BASH is awarded a No Place for Hate award for the 11th year in a row.

A lot is going on at BASH to try to make it a more open, accepting environment.

The Diversity and PRIDE clubs, in particular, tried a number of initiatives this year – everything from hosting speakers to encouraging students to be more sensitive about what they say to one another.

The Diversity Club’s efforts led to the school earning a “No Place for Hate” banner for the 11th one in a row.

“Every year we have to participate in certain activities to get it and be a No Place for Hate school,” said Mr. Phil Specht, Special Education English teacher, who runs the Diversity Club with Gifted Program Teacher Mrs. Sue Burdick.  

This year’s activities included the visit from Holocaust survivor Dr. Joseph Hirt and participation in the Anti-Defamation League’s Youth Leadership Conference.

The conference, which took place in October, focused on the themes of discrimination and diversity, and never being a bystander in the presence of hate. Former members of the Westboro Baptist Church, Megan and Grace Phelps, were the keynote speakers.

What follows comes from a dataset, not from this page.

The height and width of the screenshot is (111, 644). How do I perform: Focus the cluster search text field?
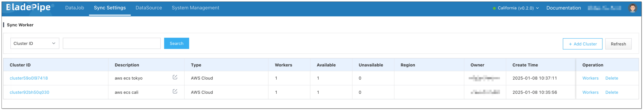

Attendees could also participate in an essay contest, the topic being how the conference inspired them. BASH sophomore Kelsey Miller won and was present at the presentation of the new banner.

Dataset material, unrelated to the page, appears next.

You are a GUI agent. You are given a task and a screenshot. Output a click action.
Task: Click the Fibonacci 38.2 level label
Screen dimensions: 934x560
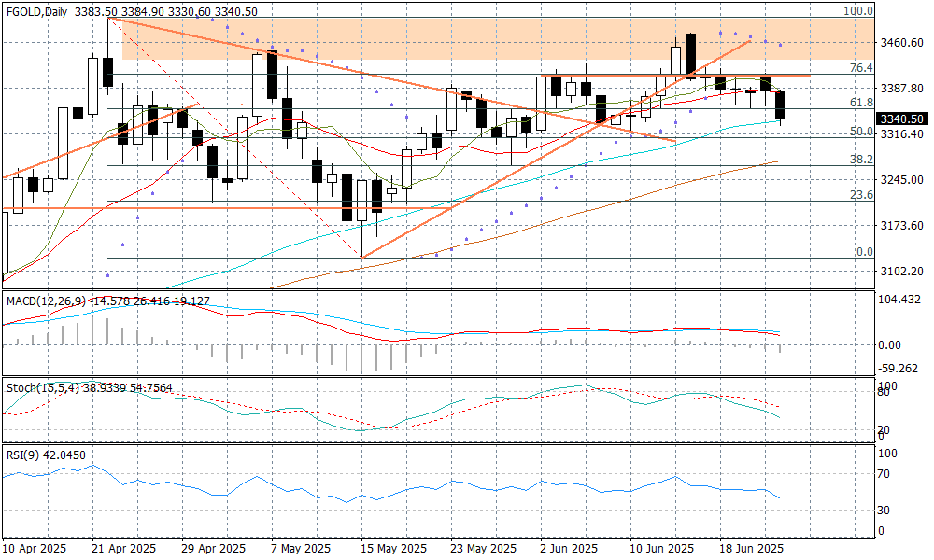click(860, 160)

The PRIDE Club — which consists of students from across the spectrum of sexual orientation and gender identity — has also done a lot to encourage a more tolerant school environment.

Formerly known as the Gay Straight Alliance, the club now goes by the name PRIDE, or People Respecting Individual Differences Everywhere. According to club adviser Mrs. Shive, “GSA kind of has a negative connotation. We wanted to broaden it up and let people know we accept everyone. PRIDE does that because of what it stands for.”

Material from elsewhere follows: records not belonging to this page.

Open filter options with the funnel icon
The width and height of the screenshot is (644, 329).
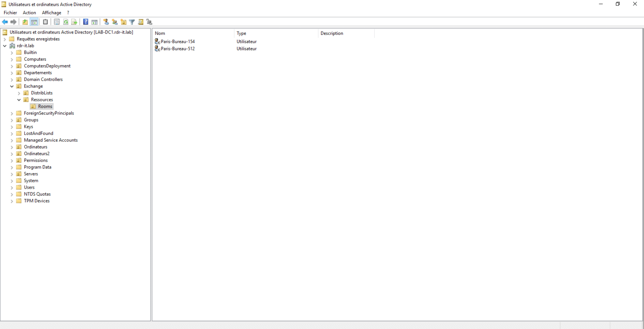click(x=132, y=22)
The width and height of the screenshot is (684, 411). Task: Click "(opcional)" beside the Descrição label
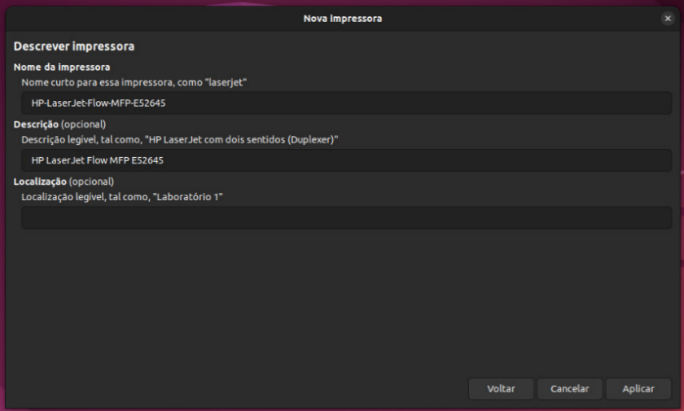84,124
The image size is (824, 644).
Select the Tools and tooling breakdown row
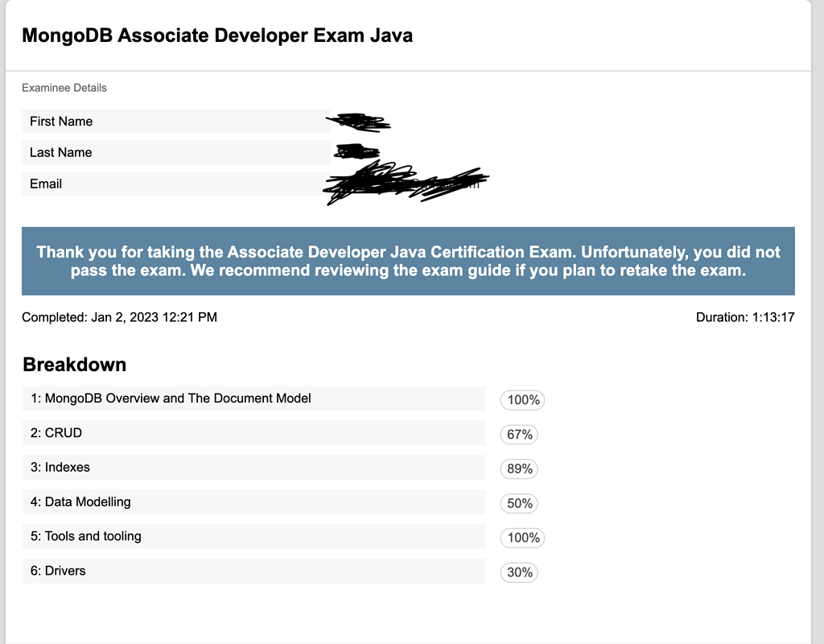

The group meets weekly to discuss LGBT issues and forms a support network for some of the people in it.

“Some of the people in it aren’t out yet, so it kind of gives them people to talk to,” Senior Holly Nemic said.

Consequently, PRIDE also discusses current affairs; among the important issues are:

-the numerous anti-trans bills being pushed forward in state legislatures: Most of them intend on barring trans students from using facilities like locker and bathrooms which are not designated for their birth gender.

-‘religious freedom’ cases where people have refused same sex couples services, proving full equality has not been achieved.

But they don’t limit themselves to discussion. Recently, students in the club e-mailed a survey to faculty and staff inquiring about the prevalence of homophobic slurs used throughout the school day. They also gave a presentation at a faculty meeting to encourage teachers to proactively stop discriminatory slurs if they hear them.

As future plans go, PRIDE is also planning on a creating a wall near the nurse’s office.

“It’s going to be like the SADD wall kind of, but it’ll list  resources and contact information for students who might have issues or questions,”Mrs. Shive says.

Despite PRIDE and the Diversity Club’s efforts, some problems still exist. Some students are skeptical about “No Place for Hate”.  

“It doesn’t do anything,Senior John Harris said.

Mr. Specht understands there are still frustrations and misperceptions, but feels the school environment is improving.

“I think kids are better than they used to be,” he said. “I don’t have to correct them very much for calling things ‘gay’. There are still exceptions, but they’re easier to pick out.”

According to Mr. Specht, part of the problem is how insular Boyertown is  — but he feels technology is helping people connect.

“The only danger with that is everyone has an equal voice. So some pretty reprehensible people can have a big audience.

But we’re trying to make people have more empathy and tolerance.

What we’re promoting is the opposite of hate, I guess love. Maybe we should change our name. A  Place for Love.”